▶ _提供抜粋_:
========

忘れそうな内容をメモしています

忘れっぽいのでメモ帳がわりに色々書いてます

M5StickVで物体検出を試してみる③(オリジナルデータセットを水増ししてモデル作成)

先日作成した物体検出(ビーダマン検出)モデルですが、学習データを撮影する際に同じ場所から撮影していたのでM5StickVとビーダマンをある一定の距離から遠ざけると検出できなくなりました。 shintarof.hatenablog.com

そこで距離が遠くなっても検出できるようにするため学習データを増やして再度学習させてみました。と言っても距離を変えながら再度撮影するのは大変なので、前回使用した画像データの大きさを変化させてみました。このような元のデータからデータを増やす作業をData Augmentationと呼ぶようです。

調べてみるとAugmentorというツールがpythonから簡単に扱えて便利そうなので使ってみました。
github.com

環境は前回と同じMacOS(Catalina 10.15.3)です。

インストール

$pip install Augmentor

入力データのディレクトリ、出力データのディレクトリ、出力枚数を指定して縮小版の画像を水増しするスクリプトを作りました

import Augmentor
import sys

source  = sys.argv[1]
output  = sys.argv[2]
num     = sys.argv[3]

p = Augmentor.Pipeline(source_directory=source, output_directory=output)
p.zoom(probability=1.0, min_factor=0.3, max_factor=1.0)
p.sample(int(num))

このスクリプトをdata_augmentation.pyという名前で保存し、以下のように実行しました。

$python data_augmentation.py test output_image 5

こんな感じで入力データのディレクトリ直下に出力データのディレクトリが作られ、そこに5枚の画像が生成されました。 f:id:shintarof:20200525232107p:plain

これを使って先日のデータセットを以下のように水増ししました。

項目 前回 今回
学習データ 51枚 510枚
検証データ 11枚 110枚

このデータセットを前回同様labelimgでアノテーションして学習モデルを作成しました。
(学習にかなり時間がかかるのでepoch数は10にしました)

ビーダマンとM5StickVの距離を遠ざけても検出できるようになりました。
これを発展させることでビーダマンの自動モード(標的検出→姿勢制御→ビー玉発射)が作れそうです。

  • train.pyの出力
Using TensorFlow backend.
/usr/local/lib/python3.6/dist-packages/sklearn/utils/linear_assignment_.py:22: FutureWarning: The linear_assignment_ module is deprecated in 0.21 and will be removed from 0.23. Use scipy.optimize.linear_sum_assignment instead.
  FutureWarning)
Project folder projects/b-daman is created.

========

▶ _提供データ_:
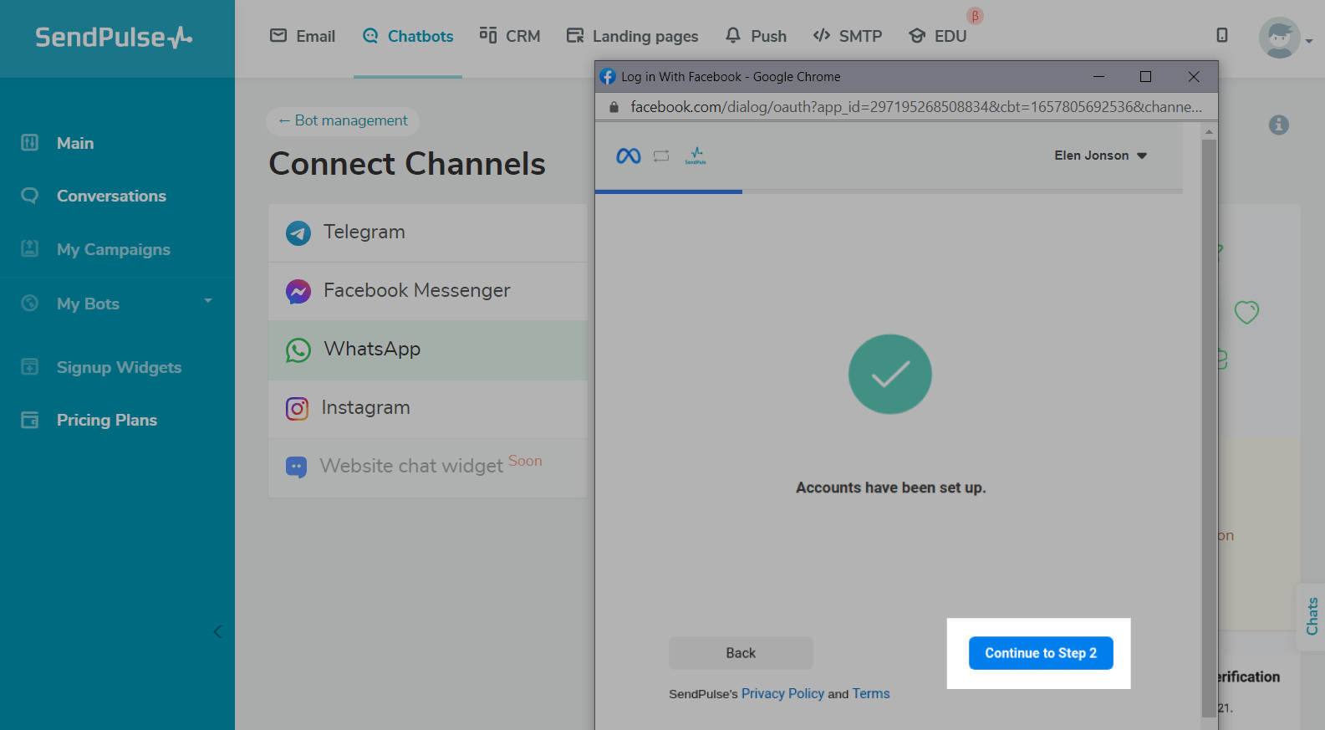Collapse the sidebar with the left chevron
This screenshot has height=730, width=1325.
(217, 631)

========

▶ _実施タスク_:
(a) M5StickVの物体検出に関する記事では、学習時のepoch数をいくつに設定していますか。
(b) M5StickVの物体検出に関する記事を、最後に示された行の後から書き進めてください。

▶ _タスク解答_:
(a) 10です。

(b)
Downloading K210 Converter
Downloading data from https://github.com/kendryte/nncase/releases/download/v0.2.0-beta2/ncc_linux_x86_64.tar.xz
7397376/7392744 [==============================] - 1s 0us/step
['b-daman']
Downloading data from https://github.com/fchollet/deep-learning-models/releases/download/v0.6/mobilenet_7_5_224_tf_no_top.h5
10633216/10626956 [==============================] - 1s 0us/step
Successfully loaded imagenet backend weights
Failed to load pre-trained weights for the whole model. It might be because you didn't specify any or the weight file cannot be found
Current training session folder is projects/b-daman/2020-05-27_00-46-17


Model: "model_1"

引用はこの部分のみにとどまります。